→ Task to carry out
Exact copies of the line with "The width and height of the screenshot is (902, 700)." and of all lines after it through the end of the entries are required, and no other lines.

((

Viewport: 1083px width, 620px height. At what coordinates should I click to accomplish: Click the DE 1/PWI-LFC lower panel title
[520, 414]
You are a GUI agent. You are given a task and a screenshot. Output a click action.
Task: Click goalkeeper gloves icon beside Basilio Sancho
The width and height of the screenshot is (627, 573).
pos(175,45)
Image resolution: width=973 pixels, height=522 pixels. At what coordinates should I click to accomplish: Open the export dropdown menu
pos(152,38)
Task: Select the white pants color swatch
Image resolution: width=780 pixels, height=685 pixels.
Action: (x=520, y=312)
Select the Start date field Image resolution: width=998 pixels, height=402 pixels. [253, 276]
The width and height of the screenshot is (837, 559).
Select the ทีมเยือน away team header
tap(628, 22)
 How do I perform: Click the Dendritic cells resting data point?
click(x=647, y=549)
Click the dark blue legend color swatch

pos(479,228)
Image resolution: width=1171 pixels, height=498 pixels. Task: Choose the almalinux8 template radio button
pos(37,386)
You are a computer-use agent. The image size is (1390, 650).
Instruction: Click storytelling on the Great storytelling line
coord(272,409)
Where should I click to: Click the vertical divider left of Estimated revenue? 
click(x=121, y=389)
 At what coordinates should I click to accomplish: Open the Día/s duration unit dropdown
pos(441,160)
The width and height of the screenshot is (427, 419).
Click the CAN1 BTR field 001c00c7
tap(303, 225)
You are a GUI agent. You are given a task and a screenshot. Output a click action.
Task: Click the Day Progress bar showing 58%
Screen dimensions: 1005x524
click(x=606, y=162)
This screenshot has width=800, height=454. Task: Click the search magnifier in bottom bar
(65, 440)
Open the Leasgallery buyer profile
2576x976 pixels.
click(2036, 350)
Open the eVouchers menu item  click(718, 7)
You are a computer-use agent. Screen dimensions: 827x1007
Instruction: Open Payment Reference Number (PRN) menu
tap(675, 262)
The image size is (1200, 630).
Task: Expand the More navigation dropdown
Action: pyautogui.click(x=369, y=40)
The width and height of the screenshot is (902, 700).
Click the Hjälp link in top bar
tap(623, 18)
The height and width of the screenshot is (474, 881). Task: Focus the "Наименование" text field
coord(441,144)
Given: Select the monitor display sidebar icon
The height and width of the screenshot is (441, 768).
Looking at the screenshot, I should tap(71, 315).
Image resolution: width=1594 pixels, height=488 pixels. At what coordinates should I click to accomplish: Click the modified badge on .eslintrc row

))

→ Reply to the exercise
The width and height of the screenshot is (902, 700).
Click the Hjälp link in top bar
tap(623, 18)
The height and width of the screenshot is (474, 881). Task: Focus the "Наименование" text field
coord(441,144)
Given: Select the monitor display sidebar icon
The height and width of the screenshot is (441, 768).
Looking at the screenshot, I should tap(71, 315).
Image resolution: width=1594 pixels, height=488 pixels. At what coordinates should I click to accomplish: Click the modified badge on .eslintrc row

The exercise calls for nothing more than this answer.